Production Configuration

For production, add connection pooling and timeouts:

@Bean
public WebClient anthropicWebClient() {
    HttpClient httpClient = HttpClient.create()
        .option(ChannelOption.CONNECT_TIMEOUT_MILLIS, 5000)
        .responseTimeout(Duration.ofSeconds(60)) // Claude can be slow on long responses
        .doOnConnected(conn -> conn
            .addHandlerLast(new ReadTimeoutHandler(60))
            .addHandlerLast(new WriteTimeoutHandler(10)));
 
    return WebClient.builder()
        .baseUrl(baseUrl)
        .clientConnector(new ReactorClientHttpConnector(httpClient))
        .defaultHeader("x-api-key", apiKey)
        .defaultHeader("anthropic-version", "2023-06-01")
        .defaultHeader("content-type", "application/json")
        .build();
}

Log token usage in production to track costs:

@Aspect
@Component
@Slf4j
public class ClaudeUsageAspect {
 
    @Around("execution(* com.yourapp.service.ClaudeService.*(..))")
    public Object logUsage(ProceedingJoinPoint pjp) throws Throwable {
        long start = System.currentTimeMillis();
        Object result = pjp.proceed();
        long elapsed = System.currentTimeMillis() - start;
        log.info("Claude call [{}] completed in {}ms", pjp.getSignature().getName(), elapsed);
        return result;
    }
}

Connecting Claude to Your Database with MCP

For more advanced use cases — giving Claude access to your live database, GitHub repos, or internal tools — you can use the Model Context Protocol alongside your Spring Boot API. MCP lets Claude read and write to real services rather than just generating text.

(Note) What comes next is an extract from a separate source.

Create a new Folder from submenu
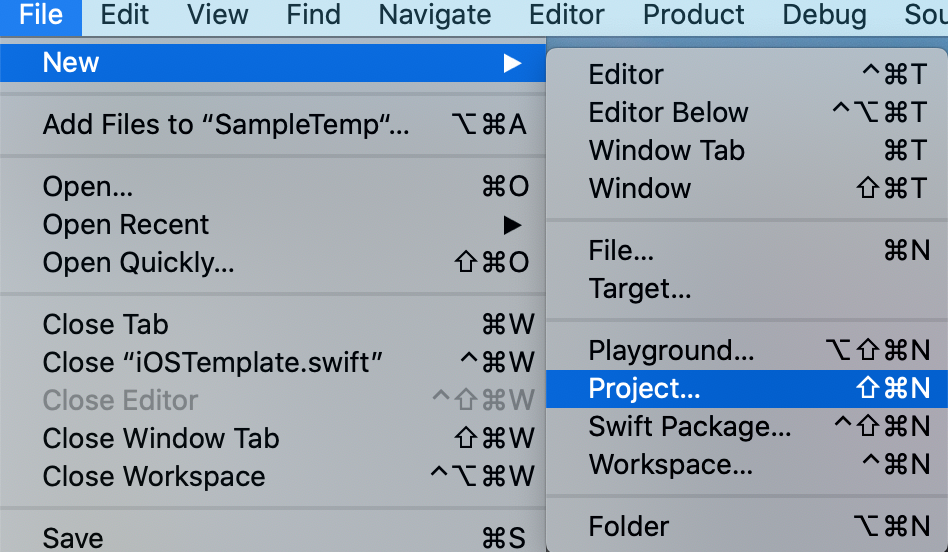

The how-to guide for MCP servers covers the setup in detail.

The Spring Boot integration handles the application logic; MCP handles the tool access. Both can coexist in a production AI workflow.

What to Build Next

This setup gives you:

A reliable Spring Boot service wrapping the Claude API
Streaming for real-time UIs
Model routing for cost efficiency
Retry logic for production resilience
Unit and integration test patterns

From here, the natural next step is adding AI agents — Claude calling tools in a loop to complete multi-step tasks. The service layer you built here becomes the foundation for that agent architecture.

The Anthropic API is REST. Spring Boot handles REST well. The integration is less complex than it sounds — and the results of running Claude in your Java backend are immediately practical.